POLAND – Twenty-three-year-old Eric Wilson is wearing a chef’s jacket and has a rolled white napkin tied across his forehead, and he is busy incorporating his hand-pressed tofu into an enchilada dish.

Despite a small crowd hovering around the open kitchen in anticipation of his food, and a growing pile of dirty utensils, he moves with calm deliberation, layering homemade sauce, the tofu and his own tortillas.

It’s a strong sense of spirituality that guides his work. A student of culinary arts and hospitality management at Central Maine Community College in Auburn, Wilson also is a practitioner of Shambhala Buddhism and takes Buddhist courses online from Naropa University in Colorado.

“I think they complement each other,” he says of the two seemingly divergent interests. He actually has pursued the culinary arts degree because of Buddhism, many branches of which believe cooking can be a selfless act leading one toward enlightenment.

“I knew this would be a very easy way to have a sense of livelihood,” Wilson says of his developing cooking career – he already does some catering.

It’s not just a sense of livelihood he is after, but a sense of purpose and meaning. Wilson graduated from Brunswick High School, then spent two aimless years at Temple University in Philadelphia.

“I had no direction in my life,” he says, recalling the experience. “My first year I did quite a lot of partying.”

During his second year, he one day found himself in a shopping district and entered a book store. Already interested in spirituality and Eastern religion, he purchased Phillip Kaplow’s “The Three Pillars of Zen.” That was the beginning of a new path in his life.

He has since started practicing Shambhala Buddhism through a center in Brunswick, and while pursuing his culinary arts degree, he’s had the opportunity to study, travel and attend retreats across the country, in Ireland and in India. After finishing his two-year program at CMCC this spring, he will head for France to cook at Dechen Choling, a Shambhala Buddhist retreat center in Limoges.

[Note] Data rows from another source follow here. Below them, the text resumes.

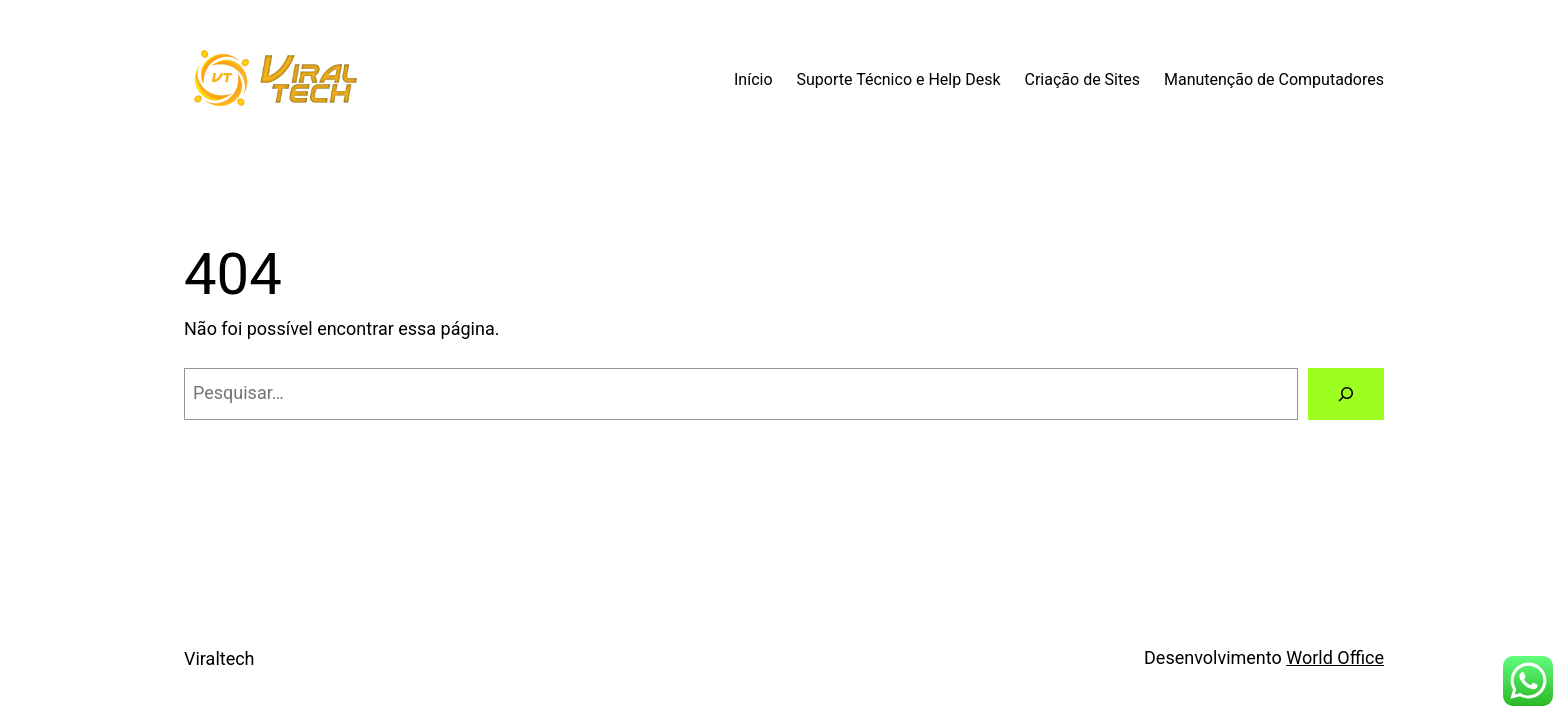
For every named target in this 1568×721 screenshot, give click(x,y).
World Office (1335, 657)
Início (753, 79)
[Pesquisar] (1346, 394)
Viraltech (219, 658)
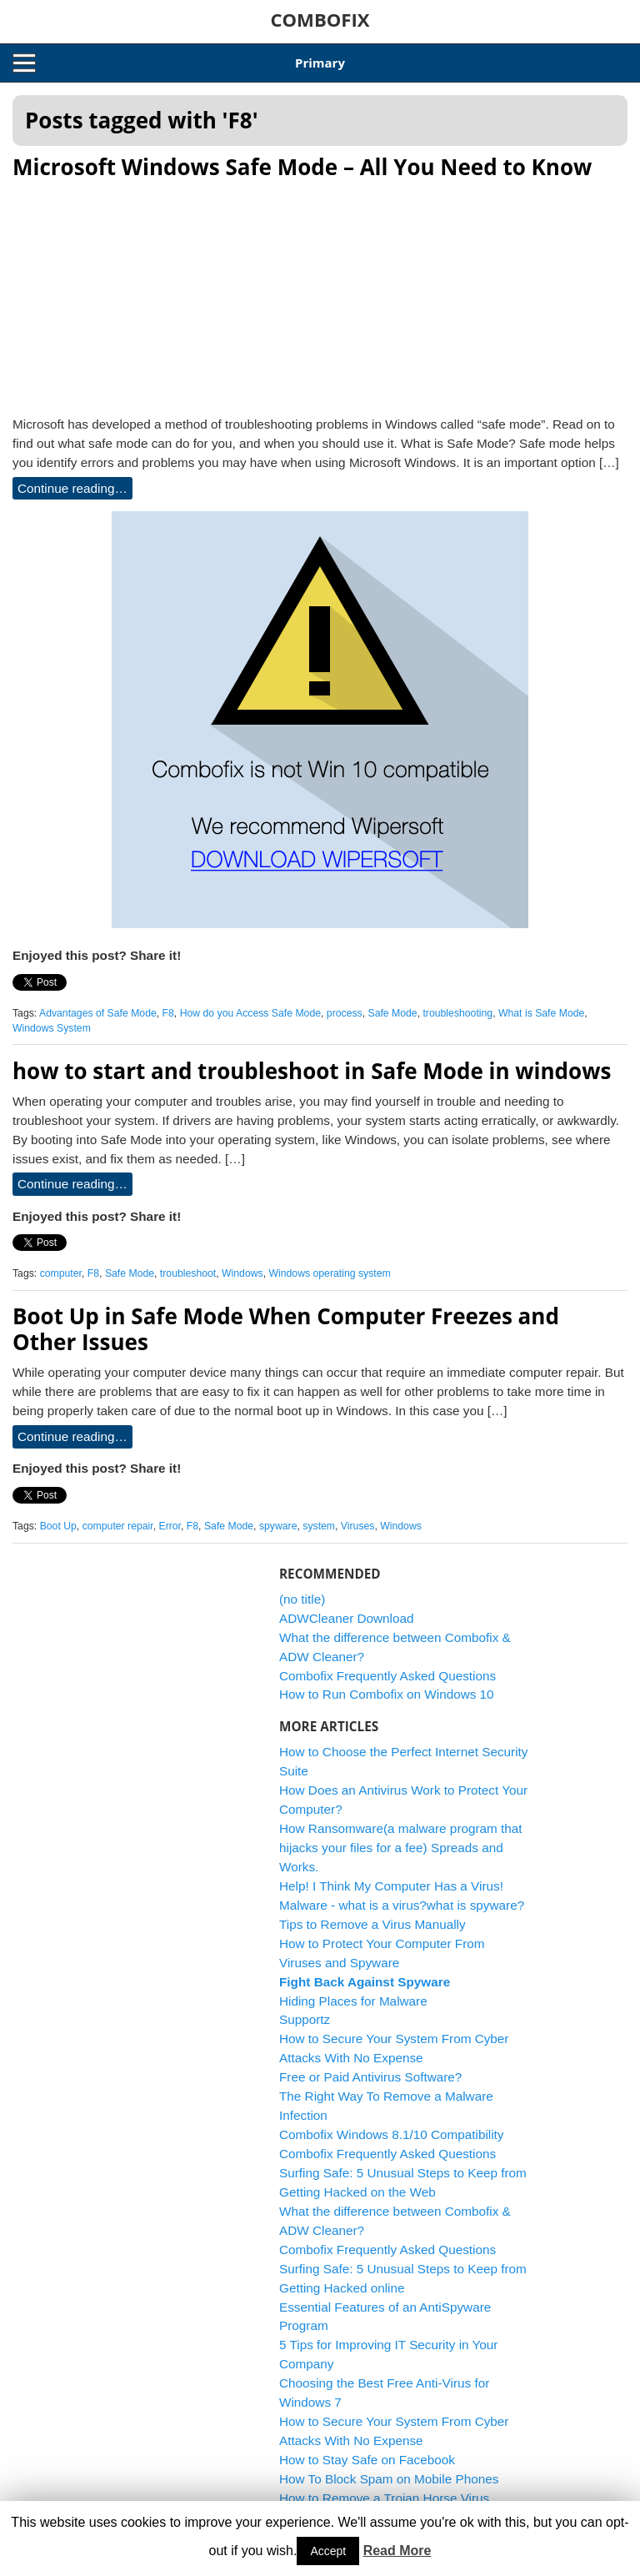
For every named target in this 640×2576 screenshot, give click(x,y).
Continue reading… (73, 488)
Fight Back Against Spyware (364, 1982)
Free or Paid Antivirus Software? (370, 2077)
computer (61, 1273)
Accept (328, 2551)
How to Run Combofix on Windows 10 (386, 1694)
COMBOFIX (319, 19)
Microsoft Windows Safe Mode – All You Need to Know (302, 167)
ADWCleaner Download (346, 1618)
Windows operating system (329, 1273)
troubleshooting (457, 1013)
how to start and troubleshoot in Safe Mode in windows (311, 1071)
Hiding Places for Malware (353, 2001)
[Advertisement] (320, 292)
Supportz (304, 2019)
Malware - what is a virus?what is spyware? (401, 1905)
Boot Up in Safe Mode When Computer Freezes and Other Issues (285, 1329)
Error (170, 1526)
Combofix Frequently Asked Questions (387, 1676)
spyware (278, 1526)
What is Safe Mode (541, 1013)
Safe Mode (392, 1013)
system (318, 1526)
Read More (397, 2550)
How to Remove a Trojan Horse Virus (384, 2498)
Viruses (358, 1526)
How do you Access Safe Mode (250, 1013)
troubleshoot (188, 1273)
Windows (242, 1273)
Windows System (51, 1028)
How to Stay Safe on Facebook (367, 2460)
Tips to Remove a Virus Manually (372, 1924)
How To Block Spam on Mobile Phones (388, 2479)
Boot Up (58, 1526)
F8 (168, 1013)
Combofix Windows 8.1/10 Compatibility (391, 2134)
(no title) (302, 1599)
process (344, 1013)
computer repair (117, 1526)
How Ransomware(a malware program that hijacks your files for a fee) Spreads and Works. (400, 1847)
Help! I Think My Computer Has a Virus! (391, 1886)
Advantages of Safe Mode (98, 1013)
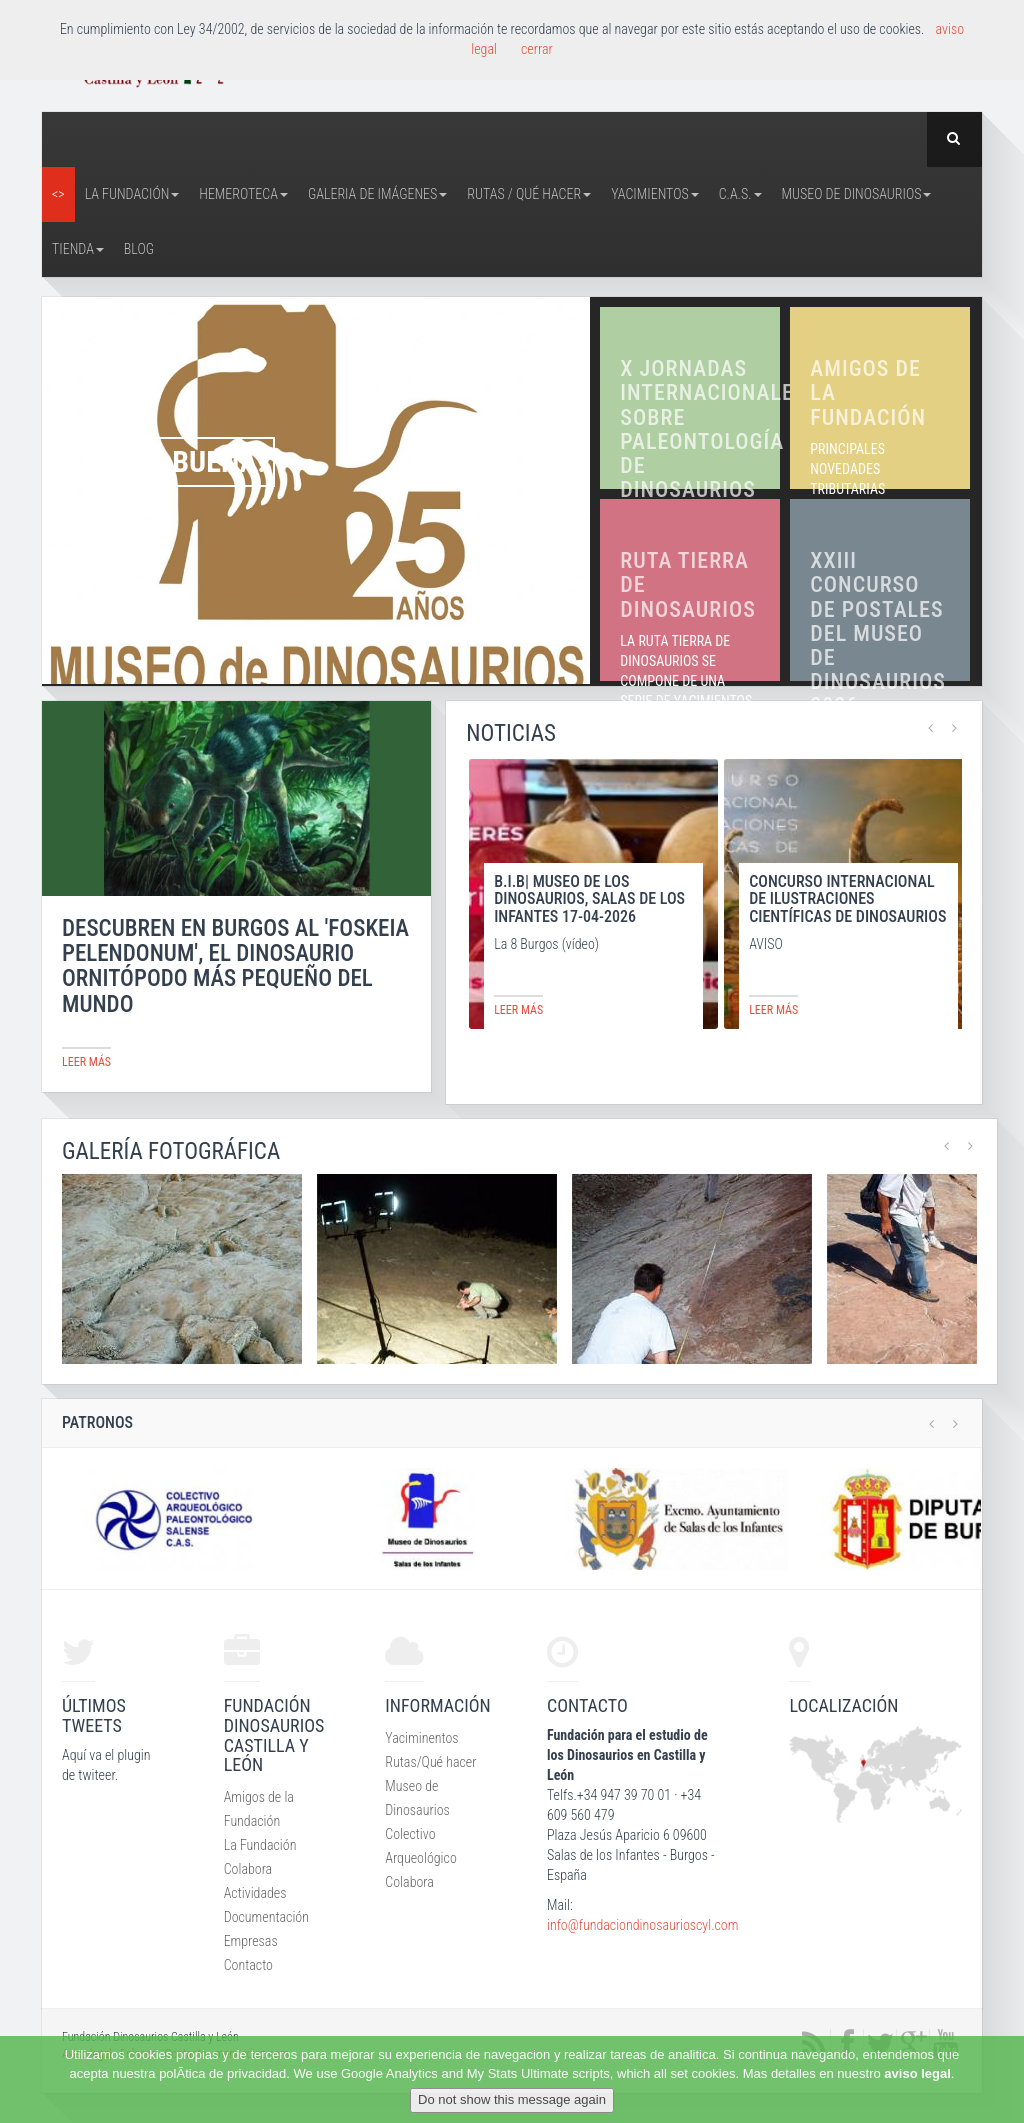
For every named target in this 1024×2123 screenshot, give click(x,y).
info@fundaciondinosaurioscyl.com (642, 1925)
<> (58, 194)
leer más (86, 1062)
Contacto (248, 1965)
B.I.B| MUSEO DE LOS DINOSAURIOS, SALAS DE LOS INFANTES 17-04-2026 (589, 899)
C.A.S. (740, 194)
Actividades (255, 1893)
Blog (139, 249)
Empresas (251, 1941)
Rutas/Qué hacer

Today, Wilson rarely drinks alcohol and he’s more inclined to listen to Buddhist chants than rap or rock. He eats little meat, and is dish-by-dish making his way through a book called “108 Recipes: Gourmet Vegetarian Cooking from Nyingma Institute.”

As the rectangular dish of enchiladas goes into the oven, he says he’s spent a total of 10 hours preparing this meal. He’s made everything from scratch, carefully creating, concocting and adapting the food to his tastes. Not just the enchiladas, but also an unusually decadent miso soup, a colorful egg and beet salad, and ginger ice cream with spice cake. He serves the later with strong coffee, and his guests are delighted.

Wilson has thought about the connection between food and spirituality often. In an essay on the topic he wrote: “Good cooking is about being conscious and aware of even the minutest details and offering your love to others. To be fully in the moment with the task at hand with no distraction is the art of meditation in action.”

Shambhala Buddhism helps him engage in and make life worthwhile, he adds. And through his philosophy and cooking, “hopefully, I can give other people inspiration.”